Can de-extinction help save and restore NZ wildlife?
The idea of resurrecting extinct wildlife through genetic cloning – or de-extinction – seems like a concept that could only ever belong in science fiction. However, with this now considered an inevitable reality, science has proven once again that almost nothing is impossible.
In the coming years, will we be able to witness woolly mammoths marching along icy Arctic plains, or moas stalking New Zealand forests? What about the restoration of dwindling animal populations, such as Maui’s dolphin, kiwi, and kakapo? Recent developments suggest so.
Russian scientists recently discovered the 42,000-year-old remains of an extinct Siberian foal in permafrost, retrieving liquid blood with the intention of reviving the species.
Well-preserved woolly mammoths have also been recovered from icy graves, with the consideration of reintroducing them to slow the thawing of permafrost – which contain extreme levels of carbon. They would reduce the amount of heat absorbed into the ground by grazing and trampling plants; essentially recreating the Pleistocene era landscape.
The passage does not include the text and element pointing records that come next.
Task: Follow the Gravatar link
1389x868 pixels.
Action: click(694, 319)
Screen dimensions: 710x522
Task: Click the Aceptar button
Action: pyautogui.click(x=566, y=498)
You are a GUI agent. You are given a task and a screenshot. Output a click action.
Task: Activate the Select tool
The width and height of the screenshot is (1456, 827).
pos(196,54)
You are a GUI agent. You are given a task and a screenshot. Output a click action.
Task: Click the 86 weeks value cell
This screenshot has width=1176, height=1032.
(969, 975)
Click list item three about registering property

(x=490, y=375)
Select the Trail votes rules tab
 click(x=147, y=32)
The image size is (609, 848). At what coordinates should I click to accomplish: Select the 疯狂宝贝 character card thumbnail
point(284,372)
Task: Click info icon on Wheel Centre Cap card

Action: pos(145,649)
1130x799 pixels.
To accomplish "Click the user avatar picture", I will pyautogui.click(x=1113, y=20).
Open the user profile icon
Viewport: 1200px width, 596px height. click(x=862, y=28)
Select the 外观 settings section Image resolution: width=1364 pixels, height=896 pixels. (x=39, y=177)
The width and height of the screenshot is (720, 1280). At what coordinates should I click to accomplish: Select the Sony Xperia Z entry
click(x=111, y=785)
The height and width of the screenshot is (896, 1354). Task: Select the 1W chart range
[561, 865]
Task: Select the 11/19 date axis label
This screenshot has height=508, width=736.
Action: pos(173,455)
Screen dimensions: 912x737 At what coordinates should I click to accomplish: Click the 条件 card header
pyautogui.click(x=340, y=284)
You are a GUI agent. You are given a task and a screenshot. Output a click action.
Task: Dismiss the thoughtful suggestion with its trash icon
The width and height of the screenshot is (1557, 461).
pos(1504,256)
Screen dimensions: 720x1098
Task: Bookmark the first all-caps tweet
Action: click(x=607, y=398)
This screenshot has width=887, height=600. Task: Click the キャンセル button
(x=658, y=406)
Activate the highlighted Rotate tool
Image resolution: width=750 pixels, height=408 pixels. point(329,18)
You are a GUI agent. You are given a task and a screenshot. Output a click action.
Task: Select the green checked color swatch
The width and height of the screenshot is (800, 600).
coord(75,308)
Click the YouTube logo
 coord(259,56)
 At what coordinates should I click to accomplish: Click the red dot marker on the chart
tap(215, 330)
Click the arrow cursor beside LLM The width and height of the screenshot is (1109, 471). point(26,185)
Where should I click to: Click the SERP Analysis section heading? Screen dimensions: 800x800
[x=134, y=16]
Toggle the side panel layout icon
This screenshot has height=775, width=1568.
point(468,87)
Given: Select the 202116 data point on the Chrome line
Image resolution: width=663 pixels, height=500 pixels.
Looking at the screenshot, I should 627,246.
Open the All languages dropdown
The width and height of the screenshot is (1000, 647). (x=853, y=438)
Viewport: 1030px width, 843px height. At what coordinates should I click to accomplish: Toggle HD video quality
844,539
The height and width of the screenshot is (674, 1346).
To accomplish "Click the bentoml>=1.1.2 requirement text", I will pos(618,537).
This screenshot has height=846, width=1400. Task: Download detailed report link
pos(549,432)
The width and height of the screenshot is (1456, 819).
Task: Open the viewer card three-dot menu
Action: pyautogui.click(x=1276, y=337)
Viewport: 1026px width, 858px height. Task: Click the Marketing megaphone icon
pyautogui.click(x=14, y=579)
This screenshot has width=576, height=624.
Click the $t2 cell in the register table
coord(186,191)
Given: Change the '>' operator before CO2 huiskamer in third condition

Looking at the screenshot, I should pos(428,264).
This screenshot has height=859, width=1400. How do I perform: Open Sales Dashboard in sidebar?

But what if de-extinction was used for lost and endangered New Zealand wildlife?
Phillip Seddon, Otago University professor and world-leading researcher in de-extinction, spoke to The Wireless in 2017 about the implications of reintroducing species.
“You'd be creating a very close version of an animal, but there would be slight differences,” he said, attributing this to its environment and the use of a subspecies surrogate for the first clone.
Millie Ahlstrom, a Zoology Master’s student at Massey University, says she is on the fence about de-extinction.
“What I’m unsure about is re-introducing an extinct species into an ecosystem where it’s been extinct for decades or hundreds of years,” she said.
“Many niches in these ecosystems have already been filled by another organism to take over the role of the original species. If we then bring the original species back, this could wreak havoc on that ecosystem.
“So, it needs to be used very carefully and, in my opinion, in a very few, rare cases.”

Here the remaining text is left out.